Townhouses feel more like a house but at a much more affordable price. You can buy them much closer to the CBD which means they’re closer to more valuable and better infrastructure. They’re also a very attractive proposition for young busy professional home owners, renters or older retirees who want to travel.

2. Bright lights, big city
The CBD in any major capital city is always going to be the principal driver of capital growth and rents. The closer you can get to the CBD, provided it’s not an apartment, the better the growth in capital gains and rental return you will achieve.

One of our aims when buying for investors is to buy their investment property as close to the CBD as we possibly can.

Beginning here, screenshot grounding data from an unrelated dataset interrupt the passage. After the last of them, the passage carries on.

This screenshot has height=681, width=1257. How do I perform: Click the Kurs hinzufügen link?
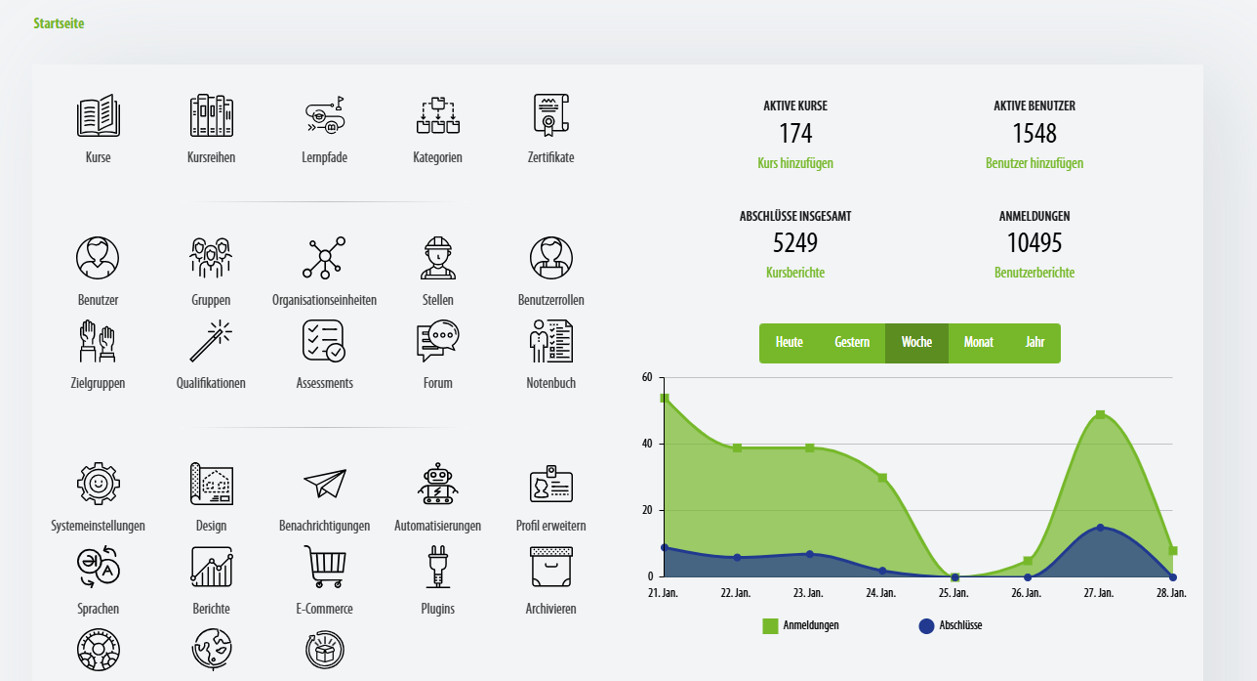(795, 163)
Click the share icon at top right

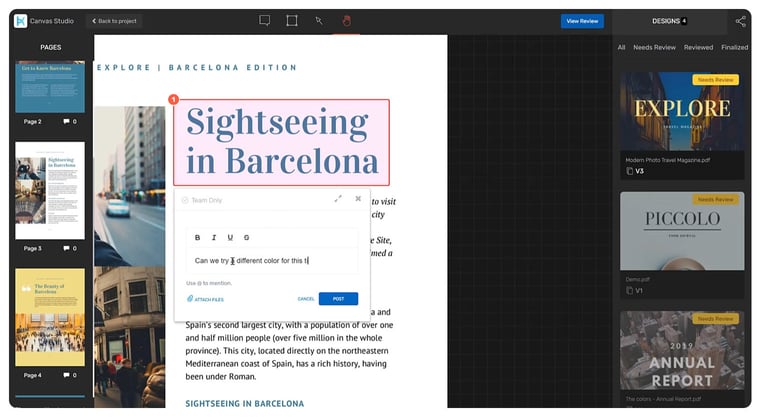click(x=740, y=21)
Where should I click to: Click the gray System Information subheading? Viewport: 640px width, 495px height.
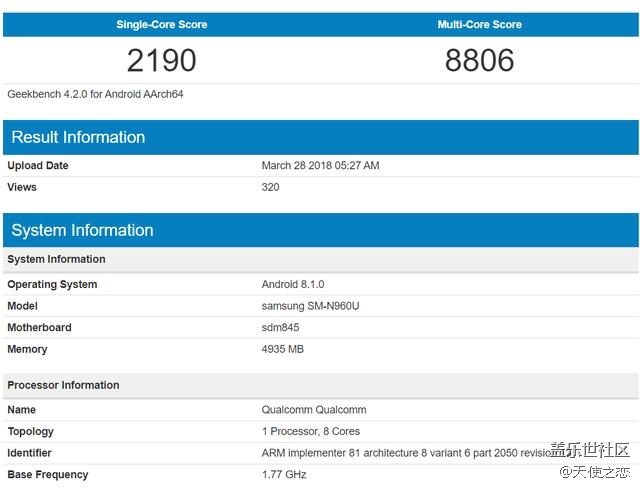[x=56, y=259]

As a rule of thumb, we find that the closer to the CBD the property is located the faster they lease, and the better quality the tenants. Competition is strong for these rental properties and often we receive several applications and many above the asking rent.

3. Don’t buy new
It’s exactly like driving your new car out of the showroom. Boom! There goes 20% of the value.
We try to purchase for clients when the property is around five years of age. This is when price volatility starts to level out and the property starts to trend back to market value, aligning with other similar properties in the surrounding areas.

Five years old is also an ideal buying age to see if there are any building rectification works to be completed. At this age, the fixes can be completed under the builder’s warranty or have already been completed.

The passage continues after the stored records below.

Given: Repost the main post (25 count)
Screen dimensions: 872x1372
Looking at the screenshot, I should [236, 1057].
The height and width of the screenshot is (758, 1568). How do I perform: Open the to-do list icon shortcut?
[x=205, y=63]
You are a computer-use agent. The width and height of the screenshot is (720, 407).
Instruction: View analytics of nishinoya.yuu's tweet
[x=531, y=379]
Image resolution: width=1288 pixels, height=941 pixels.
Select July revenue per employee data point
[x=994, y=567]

If you buy a property at seven or eight years of age the risk is higher that you’ll be stuck with any building problems that might exist, for example if the previous property manager has not performed as well as they should have or is not aware of how to resolve issues through the right channels.

We purchased a five year old townhouse in Brunswick for $681,000. Like clockwork, within three months the values took off and two identical properties in the block sold for $770,000 and $780,000. Within another few months we had a leaking shower and a leaking balcony. The builder rectified both issues at no charge to us and they are insured again for another seven years.

IPB have helped hundreds of investors over the last thirteen years to grow their wealth through making wise investment property decisions. Contact Justin now for help with a property purchase that sets you up for success.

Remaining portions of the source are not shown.